Couchbase performance (misconfiguration or something else?)


We are currently testing NoSQL technology with real enterprise data. We have already tested Cassandra and MongoDB and we were looking forward to testing Couchbase.

In order to accomplish this, we have already installed a cluster in 4 nodes. Each machine has a dual-core i3 3.2 GHZ, 4GB RAM and a non-ssd drive.

The cluster configuration is as follows:

  • No replication
  • Cluster quota (12.7 GB)
  • Per Node RAM Quota: 3261 MB
  • Total bucket size = 13044 MB (3261 MB x 4 nodes)
  • Disk I/O Optimization: Low (default)
  • Auto-Compaction: force option disabled
  • Flush enabled

Our dataset is 100% write-heavy. There are two nodes which send data to the cluster, with an application which creates 5 processes in one node and 3 in another one. These processes then connect in parallel to CouchBase and send big bulks of data. The experimented is repeated 13 times before reboot and another (bigger) workload being sent.
The application used to insert the data (the one which spawns 8 processes) is written in C# and is using the C# driver for Couchbase. Given that we are inserting large bulks of data, we are using the “BulkLoader”/“StoreHandler” class provided in the documentation for our inserts. The data is sent as a JSON string sequentially using the aforementioned StoreHandler.

After some initial testing we noticed that Couchbase was performing very poorly, and hence we began wondering if we had some problems with our configuration or with our insertion process. We believe that sharding is working, as the web interface seems to show an equal partition of data across all nodes

We were hoping you could help us find out if there really is something wrong with our configuration, and help us solve the issue. We would be very grateful for this.

We can supply any further information about our system in case it is needed.

Best regards

@jorl17 -

A couple of questions:

  • What version of the client are using?
  • What was your expected/actual performance?
  • How big is the document size?
  • Are maintaining the client instance across multiple calls or creating/disposing it on every call?

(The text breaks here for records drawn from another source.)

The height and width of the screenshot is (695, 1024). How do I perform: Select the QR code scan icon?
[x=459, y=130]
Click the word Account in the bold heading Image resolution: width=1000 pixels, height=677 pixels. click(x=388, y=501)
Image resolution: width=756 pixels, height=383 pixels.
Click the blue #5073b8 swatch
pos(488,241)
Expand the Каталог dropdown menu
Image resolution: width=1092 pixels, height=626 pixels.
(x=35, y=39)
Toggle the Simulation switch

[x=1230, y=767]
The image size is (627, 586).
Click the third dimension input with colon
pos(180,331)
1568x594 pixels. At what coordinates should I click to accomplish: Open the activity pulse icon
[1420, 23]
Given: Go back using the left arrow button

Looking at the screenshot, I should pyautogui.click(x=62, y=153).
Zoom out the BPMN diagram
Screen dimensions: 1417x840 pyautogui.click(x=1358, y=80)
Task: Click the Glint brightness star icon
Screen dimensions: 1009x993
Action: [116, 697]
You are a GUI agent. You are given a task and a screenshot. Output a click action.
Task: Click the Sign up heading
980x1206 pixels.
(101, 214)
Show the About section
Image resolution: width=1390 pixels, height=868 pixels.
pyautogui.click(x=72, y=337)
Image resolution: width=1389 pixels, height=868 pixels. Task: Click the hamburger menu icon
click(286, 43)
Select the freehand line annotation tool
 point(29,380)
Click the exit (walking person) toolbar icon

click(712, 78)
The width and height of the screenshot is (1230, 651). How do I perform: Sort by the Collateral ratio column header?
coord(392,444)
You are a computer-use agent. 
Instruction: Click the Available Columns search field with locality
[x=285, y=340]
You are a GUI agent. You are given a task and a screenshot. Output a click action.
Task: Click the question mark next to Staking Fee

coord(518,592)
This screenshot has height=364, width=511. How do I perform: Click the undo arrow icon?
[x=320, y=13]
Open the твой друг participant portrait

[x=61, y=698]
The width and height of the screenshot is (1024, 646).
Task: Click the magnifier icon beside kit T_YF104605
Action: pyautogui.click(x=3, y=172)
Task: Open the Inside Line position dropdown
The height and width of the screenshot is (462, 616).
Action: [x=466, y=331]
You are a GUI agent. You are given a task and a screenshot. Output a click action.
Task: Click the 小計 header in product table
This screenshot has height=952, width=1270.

Hi! Thank you for your fast reply! In response to your questions:

  • We are using the most recent version that comes from NuGet’s package manager in VS 2010.
  • Our performance shows that inserts of 10k take around 8~15s to complete. This gives us a throughput of roughly ~700 ops/sec. This throughput remains (mostly) constant throughout our experiment (that is, with ever increasing data sizes). Another NoSQL solution took roughly 500-800ms to complete 10k inserts, leading to a throughput of around 13300 ops/sec (although this particular NoSQL solution saw its performance degrade significantly faster, though never being as low as ~700 ops/sec, in fact it never went below 9k ops/sec).
  • Regarding the document size, each record has 8 attributes (3 longs, 2 dates, 1 boolean, 1 string and 1 float) + the record ID, which is a UUID string generated by System.Guid.NewGuid().
  • We use a static instance of the aforementioned StoreHandler class. However, our processes spawn only one writing thread (the concurrency comes from different processes), so in practice it being static is not relevant (at least we do think so). Upon opening a connection, we send all the data for this workload and close the connection (and kill the process, as the test run is over).

Best regards, thank you.

@jorl17 -

The most recent GA for 1.X version of the client is 1.3.10; there is also a beta 2 for 2.X on NuGet. I am guessing you are using 1.3.10? (Hint look for ExecuteXXX methodss, where XXX is an operation like Get or Set).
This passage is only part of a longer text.